ARTICLE II OFFICERS Section 1. Number. The officers of the Corporation shall be a president-elect, a president, a past president, a secretary, and a treasurer. All officers are subject to the control of the board. Section 2. Election and Term of Office. Officers shall be elected at the annual meeting of the members. The president shall serve a three-year term. This person shall serve as president-elect during the first year of their term, president during the second year of their term, and past president during the third year of their term. The secretary and treasurer shall serve a two-year term. The term for all officers shall start on the first day of September following their election. All officers except the president may be elected to succeed themselves. No person may serve as an officer for more than six consecutive years. Section 3. Vacancies. When a vacancy on the board exists mid-term, the secretary must receive nominations for new members from the nominating committee two weeks in advance of a board meeting. These nominations shall be sent out to board members with the regular board meeting announcement, to be voted upon at the next board meeting. These vacancies will be filled only to the end of the particular board member's term. Section 4. Removal. The members may remove an officer, with or without cause. Section 5. Resignation. Any officer may resign at any time by giving written notice to the president or to the secretary. Section 6. Salaries. No compensation shall be paid to any officer for service as an officer. Section 7 President-Elect. The president-elect shall assist the president and shall be an ex officio member of all committees except the nominating committee. At the request of the president or in the event of the president s absence or disability, the president-elect shall perform the duties and possess and exercise the powers of the president and shall perform such other duties as may be assigned by the board. Section 8. President. The president shall preside at all meetings of members and of the board. The president shall have general charge of the affairs of the corporation and shall perform such other duties as may be assigned by the board. The president shall be an ex-officio member of all committees except the nominating committee.
---
#### [PROMPT 1]
According to the bylaws excerpt, how long is the term served by the secretary and the treasurer?
The bylaws excerpt above and the data entries that follow are unrelated material.

#### [Data entries]
---
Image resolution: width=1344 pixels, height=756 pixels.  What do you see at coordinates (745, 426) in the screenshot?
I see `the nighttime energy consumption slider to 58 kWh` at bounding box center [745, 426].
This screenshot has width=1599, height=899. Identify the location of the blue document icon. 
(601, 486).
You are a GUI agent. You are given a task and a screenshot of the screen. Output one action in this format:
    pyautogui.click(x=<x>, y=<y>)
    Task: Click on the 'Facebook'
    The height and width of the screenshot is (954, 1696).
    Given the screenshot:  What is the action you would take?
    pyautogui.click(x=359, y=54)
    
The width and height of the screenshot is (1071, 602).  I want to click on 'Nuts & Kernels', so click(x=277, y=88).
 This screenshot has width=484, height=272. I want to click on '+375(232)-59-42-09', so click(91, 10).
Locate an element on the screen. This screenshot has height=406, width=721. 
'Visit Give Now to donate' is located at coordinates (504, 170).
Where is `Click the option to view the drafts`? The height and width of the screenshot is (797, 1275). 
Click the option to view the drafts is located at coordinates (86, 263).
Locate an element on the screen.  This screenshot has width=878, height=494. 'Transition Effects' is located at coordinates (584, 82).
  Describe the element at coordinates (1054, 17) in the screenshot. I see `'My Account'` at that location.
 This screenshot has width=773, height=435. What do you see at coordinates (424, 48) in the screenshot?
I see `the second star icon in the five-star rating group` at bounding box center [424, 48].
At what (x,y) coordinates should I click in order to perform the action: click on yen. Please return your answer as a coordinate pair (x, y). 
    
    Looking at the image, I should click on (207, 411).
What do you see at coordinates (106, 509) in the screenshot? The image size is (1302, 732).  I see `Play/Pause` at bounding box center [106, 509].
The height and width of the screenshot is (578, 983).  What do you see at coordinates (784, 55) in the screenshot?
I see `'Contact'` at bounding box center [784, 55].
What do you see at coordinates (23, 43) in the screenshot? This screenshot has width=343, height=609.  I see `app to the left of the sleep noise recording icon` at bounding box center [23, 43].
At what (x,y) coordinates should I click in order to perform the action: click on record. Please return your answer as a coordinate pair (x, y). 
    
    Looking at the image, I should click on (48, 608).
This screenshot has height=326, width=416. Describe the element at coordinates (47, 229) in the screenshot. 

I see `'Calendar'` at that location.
---
#### [PROMPT 2]
Write out the data entries verbatim, from the line that contains "This screenshot has height=326, width=416." through the end of the data entries.

#### [TASK ANSWER 1]
They serve a two-year term.

#### [TASK ANSWER 2]
This screenshot has height=326, width=416. Describe the element at coordinates (47, 229) in the screenshot. 

I see `'Calendar'` at that location.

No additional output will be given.